Give again, word for word, every line in the entries below from the line with "Task: Open the editor" up to and including the line with "Fold the commented", and no other line.

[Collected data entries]
━━━━━━
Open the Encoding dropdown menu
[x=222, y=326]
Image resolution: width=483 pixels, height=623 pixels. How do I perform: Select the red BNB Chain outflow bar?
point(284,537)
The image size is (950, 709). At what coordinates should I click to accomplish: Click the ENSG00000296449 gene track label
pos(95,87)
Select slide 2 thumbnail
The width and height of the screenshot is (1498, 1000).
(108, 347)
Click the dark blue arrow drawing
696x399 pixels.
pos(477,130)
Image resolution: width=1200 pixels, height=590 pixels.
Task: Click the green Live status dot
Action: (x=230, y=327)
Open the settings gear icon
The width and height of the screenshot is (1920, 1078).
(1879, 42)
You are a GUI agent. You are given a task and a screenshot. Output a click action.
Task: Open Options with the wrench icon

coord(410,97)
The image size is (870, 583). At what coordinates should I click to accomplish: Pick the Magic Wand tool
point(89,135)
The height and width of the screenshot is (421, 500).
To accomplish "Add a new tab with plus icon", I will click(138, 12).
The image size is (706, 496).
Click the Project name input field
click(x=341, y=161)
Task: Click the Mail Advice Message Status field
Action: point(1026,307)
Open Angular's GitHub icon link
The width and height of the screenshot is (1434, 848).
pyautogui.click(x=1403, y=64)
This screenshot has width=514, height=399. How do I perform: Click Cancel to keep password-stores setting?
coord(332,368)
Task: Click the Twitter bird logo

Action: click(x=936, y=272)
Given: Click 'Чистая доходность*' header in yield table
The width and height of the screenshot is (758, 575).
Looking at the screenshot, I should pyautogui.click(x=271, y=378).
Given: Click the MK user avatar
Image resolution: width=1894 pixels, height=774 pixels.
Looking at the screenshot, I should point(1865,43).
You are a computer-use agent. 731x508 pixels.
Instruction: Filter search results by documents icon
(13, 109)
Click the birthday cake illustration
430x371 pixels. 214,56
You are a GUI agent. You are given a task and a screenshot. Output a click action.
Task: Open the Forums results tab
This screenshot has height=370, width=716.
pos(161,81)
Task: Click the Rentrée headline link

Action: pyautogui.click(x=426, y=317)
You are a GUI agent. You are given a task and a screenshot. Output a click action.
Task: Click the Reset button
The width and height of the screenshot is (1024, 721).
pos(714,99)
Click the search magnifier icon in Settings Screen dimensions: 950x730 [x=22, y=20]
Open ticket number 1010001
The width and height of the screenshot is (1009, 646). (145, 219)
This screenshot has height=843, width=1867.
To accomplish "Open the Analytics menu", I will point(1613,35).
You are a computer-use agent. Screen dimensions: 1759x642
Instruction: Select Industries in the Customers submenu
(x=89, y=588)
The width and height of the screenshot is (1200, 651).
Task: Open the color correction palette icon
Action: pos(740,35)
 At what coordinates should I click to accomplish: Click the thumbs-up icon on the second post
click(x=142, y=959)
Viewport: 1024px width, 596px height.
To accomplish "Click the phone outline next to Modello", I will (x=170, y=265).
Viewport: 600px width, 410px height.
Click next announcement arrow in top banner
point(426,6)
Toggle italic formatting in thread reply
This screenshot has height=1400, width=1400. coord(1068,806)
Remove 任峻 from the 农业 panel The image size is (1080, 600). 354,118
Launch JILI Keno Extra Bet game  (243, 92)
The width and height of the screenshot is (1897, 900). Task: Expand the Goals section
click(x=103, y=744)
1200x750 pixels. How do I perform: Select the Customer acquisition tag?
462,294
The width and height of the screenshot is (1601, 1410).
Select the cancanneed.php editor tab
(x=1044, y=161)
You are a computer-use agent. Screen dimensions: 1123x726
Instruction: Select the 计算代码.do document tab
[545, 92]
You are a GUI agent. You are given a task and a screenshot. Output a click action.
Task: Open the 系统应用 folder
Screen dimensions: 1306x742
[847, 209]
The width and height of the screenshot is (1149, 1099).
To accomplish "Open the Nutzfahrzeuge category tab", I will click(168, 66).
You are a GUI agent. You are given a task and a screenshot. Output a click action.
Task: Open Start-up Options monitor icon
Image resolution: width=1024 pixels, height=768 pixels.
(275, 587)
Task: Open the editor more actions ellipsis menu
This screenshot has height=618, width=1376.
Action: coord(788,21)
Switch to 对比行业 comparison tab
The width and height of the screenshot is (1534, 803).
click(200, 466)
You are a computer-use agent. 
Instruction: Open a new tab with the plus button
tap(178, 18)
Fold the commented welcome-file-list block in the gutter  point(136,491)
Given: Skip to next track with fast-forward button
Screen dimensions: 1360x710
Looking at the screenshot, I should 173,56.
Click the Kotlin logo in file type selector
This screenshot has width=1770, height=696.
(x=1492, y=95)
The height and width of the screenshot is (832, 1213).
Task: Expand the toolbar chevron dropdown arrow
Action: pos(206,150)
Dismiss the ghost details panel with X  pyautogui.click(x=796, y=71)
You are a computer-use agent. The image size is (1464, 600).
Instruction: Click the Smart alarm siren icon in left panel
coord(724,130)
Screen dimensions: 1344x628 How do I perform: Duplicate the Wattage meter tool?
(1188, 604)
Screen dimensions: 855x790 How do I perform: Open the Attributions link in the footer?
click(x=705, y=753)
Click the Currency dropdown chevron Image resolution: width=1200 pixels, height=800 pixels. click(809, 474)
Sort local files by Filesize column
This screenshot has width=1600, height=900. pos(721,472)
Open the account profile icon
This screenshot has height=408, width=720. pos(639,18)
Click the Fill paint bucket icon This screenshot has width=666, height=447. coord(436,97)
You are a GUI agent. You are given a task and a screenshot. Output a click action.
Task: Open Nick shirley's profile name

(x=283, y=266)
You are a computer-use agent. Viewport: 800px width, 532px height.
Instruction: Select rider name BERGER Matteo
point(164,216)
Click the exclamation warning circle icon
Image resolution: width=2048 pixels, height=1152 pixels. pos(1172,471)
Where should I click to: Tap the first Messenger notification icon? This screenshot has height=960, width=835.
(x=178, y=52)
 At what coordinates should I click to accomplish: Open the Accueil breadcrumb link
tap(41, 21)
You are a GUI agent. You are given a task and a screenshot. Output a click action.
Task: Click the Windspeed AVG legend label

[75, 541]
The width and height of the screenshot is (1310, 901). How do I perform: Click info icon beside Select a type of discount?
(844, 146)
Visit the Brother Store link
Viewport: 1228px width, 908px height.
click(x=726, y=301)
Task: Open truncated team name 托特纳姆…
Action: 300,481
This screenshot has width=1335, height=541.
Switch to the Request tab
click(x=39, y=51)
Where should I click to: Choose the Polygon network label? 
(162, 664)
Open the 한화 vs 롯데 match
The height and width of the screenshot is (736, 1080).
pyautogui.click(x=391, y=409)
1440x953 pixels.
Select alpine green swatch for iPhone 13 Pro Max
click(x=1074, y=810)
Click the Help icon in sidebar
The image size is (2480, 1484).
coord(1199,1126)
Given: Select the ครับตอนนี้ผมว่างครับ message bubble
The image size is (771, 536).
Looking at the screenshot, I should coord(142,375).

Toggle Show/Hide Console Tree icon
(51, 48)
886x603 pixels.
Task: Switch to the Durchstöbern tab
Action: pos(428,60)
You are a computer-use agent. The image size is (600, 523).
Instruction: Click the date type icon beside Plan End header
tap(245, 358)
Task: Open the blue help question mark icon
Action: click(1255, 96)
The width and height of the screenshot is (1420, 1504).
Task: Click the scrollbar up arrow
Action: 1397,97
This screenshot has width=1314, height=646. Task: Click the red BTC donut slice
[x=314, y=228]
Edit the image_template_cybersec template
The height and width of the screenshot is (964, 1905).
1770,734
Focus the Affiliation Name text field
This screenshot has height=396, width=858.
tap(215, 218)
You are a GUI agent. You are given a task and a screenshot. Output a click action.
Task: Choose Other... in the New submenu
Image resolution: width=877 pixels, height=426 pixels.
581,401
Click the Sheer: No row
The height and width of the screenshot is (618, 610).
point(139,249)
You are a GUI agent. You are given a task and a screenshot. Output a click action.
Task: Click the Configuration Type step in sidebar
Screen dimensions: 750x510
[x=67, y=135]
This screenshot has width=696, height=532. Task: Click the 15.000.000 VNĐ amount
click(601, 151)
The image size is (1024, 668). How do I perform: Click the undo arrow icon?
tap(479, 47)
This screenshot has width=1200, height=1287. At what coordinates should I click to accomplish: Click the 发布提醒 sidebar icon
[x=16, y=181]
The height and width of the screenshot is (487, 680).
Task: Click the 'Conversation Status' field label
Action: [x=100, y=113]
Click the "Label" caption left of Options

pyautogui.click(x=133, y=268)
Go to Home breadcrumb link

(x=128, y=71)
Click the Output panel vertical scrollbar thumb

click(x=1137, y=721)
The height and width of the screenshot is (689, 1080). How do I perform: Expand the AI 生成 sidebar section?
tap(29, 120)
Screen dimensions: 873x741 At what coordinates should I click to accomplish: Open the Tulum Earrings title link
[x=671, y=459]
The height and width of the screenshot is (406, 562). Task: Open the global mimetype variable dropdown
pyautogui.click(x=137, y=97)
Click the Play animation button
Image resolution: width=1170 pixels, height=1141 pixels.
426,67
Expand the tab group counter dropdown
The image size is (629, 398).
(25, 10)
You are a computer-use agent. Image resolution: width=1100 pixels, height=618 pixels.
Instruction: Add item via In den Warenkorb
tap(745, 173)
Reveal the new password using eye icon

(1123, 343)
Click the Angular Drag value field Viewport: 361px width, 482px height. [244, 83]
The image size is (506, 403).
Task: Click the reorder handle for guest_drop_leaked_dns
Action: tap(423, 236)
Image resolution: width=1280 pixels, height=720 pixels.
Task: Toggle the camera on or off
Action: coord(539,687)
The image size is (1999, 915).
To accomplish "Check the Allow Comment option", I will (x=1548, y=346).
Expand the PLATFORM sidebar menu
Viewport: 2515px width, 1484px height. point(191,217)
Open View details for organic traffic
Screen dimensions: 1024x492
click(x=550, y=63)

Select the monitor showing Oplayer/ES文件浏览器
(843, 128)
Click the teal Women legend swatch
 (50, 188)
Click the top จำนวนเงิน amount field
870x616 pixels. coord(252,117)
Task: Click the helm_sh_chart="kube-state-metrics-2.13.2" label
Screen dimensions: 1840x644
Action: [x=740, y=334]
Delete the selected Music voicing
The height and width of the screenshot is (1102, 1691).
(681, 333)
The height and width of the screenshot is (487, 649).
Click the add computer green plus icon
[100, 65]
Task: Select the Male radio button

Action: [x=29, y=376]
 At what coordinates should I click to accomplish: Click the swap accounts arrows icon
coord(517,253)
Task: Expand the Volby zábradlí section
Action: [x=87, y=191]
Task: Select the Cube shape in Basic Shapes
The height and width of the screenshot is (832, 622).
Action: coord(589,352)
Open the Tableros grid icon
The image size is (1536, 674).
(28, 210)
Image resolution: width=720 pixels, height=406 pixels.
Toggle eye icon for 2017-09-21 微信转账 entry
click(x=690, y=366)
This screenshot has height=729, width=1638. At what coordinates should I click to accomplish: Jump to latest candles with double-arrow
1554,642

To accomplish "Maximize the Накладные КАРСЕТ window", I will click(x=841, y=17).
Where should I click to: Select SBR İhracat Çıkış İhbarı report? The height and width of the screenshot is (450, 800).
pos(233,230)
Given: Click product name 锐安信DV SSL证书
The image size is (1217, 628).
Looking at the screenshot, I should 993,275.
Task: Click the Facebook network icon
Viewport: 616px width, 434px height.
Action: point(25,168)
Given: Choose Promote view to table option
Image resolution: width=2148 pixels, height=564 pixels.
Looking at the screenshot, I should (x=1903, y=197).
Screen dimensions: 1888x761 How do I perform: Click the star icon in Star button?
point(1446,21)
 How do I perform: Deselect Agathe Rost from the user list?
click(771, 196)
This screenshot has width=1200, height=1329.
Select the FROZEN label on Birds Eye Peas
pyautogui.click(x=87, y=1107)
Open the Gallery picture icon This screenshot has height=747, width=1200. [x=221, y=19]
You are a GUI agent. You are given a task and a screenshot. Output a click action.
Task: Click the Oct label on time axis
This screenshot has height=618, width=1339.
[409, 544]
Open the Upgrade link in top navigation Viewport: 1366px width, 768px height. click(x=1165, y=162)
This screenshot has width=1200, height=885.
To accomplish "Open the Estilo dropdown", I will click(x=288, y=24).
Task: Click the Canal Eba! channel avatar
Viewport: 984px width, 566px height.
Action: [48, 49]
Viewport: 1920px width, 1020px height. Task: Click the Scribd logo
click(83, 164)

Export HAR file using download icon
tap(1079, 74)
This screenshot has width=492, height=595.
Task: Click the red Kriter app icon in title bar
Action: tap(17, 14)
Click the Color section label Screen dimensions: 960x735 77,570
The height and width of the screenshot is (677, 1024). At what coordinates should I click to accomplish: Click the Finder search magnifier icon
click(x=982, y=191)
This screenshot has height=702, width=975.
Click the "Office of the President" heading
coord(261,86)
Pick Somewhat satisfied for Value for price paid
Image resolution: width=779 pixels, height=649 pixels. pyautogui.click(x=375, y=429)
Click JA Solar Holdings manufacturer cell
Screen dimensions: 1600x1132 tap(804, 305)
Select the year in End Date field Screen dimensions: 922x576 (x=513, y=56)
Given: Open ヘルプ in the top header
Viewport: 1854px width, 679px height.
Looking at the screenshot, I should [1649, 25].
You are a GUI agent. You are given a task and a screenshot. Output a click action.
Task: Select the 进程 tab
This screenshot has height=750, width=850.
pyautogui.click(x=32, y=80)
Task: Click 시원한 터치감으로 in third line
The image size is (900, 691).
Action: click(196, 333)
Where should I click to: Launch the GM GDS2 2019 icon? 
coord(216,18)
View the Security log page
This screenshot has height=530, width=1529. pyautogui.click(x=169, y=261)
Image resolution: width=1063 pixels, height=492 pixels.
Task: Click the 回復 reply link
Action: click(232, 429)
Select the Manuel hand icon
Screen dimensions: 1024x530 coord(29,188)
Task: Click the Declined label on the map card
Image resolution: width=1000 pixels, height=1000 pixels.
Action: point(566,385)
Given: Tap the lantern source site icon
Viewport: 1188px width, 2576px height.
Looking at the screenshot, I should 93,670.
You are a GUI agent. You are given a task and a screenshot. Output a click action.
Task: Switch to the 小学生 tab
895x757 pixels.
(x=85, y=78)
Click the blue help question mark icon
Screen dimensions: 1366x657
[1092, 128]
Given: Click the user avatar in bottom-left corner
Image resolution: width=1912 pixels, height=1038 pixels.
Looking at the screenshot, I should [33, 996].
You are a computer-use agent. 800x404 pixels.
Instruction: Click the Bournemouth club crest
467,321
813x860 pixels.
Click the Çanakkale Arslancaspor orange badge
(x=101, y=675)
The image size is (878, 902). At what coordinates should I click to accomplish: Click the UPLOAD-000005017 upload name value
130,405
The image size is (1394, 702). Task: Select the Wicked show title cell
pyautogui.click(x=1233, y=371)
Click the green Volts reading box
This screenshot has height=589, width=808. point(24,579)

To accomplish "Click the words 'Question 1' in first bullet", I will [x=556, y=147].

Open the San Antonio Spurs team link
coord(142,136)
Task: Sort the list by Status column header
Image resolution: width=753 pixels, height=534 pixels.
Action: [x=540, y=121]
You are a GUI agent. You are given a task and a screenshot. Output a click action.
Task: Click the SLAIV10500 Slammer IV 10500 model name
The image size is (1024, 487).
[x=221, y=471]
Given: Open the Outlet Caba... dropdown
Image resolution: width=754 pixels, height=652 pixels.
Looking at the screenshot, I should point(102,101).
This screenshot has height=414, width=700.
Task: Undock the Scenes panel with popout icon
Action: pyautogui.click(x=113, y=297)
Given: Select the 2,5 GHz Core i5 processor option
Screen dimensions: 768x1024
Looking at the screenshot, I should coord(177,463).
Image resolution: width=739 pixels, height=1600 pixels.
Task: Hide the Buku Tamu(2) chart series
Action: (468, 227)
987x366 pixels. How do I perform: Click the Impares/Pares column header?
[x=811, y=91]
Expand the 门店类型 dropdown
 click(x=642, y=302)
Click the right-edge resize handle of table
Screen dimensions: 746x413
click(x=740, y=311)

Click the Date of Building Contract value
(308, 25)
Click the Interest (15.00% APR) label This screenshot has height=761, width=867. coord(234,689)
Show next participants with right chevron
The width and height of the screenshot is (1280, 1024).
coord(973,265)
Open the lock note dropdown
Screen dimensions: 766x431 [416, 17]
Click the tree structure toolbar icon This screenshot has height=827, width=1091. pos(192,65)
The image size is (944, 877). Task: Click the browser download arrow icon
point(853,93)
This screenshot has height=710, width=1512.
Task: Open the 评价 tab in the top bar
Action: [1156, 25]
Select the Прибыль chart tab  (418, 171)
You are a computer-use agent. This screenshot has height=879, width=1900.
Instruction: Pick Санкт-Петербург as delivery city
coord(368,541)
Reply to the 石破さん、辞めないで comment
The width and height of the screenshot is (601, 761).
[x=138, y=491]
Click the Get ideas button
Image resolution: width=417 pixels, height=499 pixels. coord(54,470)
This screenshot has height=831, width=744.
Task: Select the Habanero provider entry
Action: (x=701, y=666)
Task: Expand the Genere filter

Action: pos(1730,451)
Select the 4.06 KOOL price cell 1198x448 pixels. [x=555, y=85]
━━━━━━
**Written answer**
Task: Open the editor more actions ellipsis menu
This screenshot has height=618, width=1376.
Action: coord(788,21)
Switch to 对比行业 comparison tab
The width and height of the screenshot is (1534, 803).
click(200, 466)
You are a computer-use agent. 
Instruction: Open a new tab with the plus button
tap(178, 18)
Fold the commented welcome-file-list block in the gutter  point(136,491)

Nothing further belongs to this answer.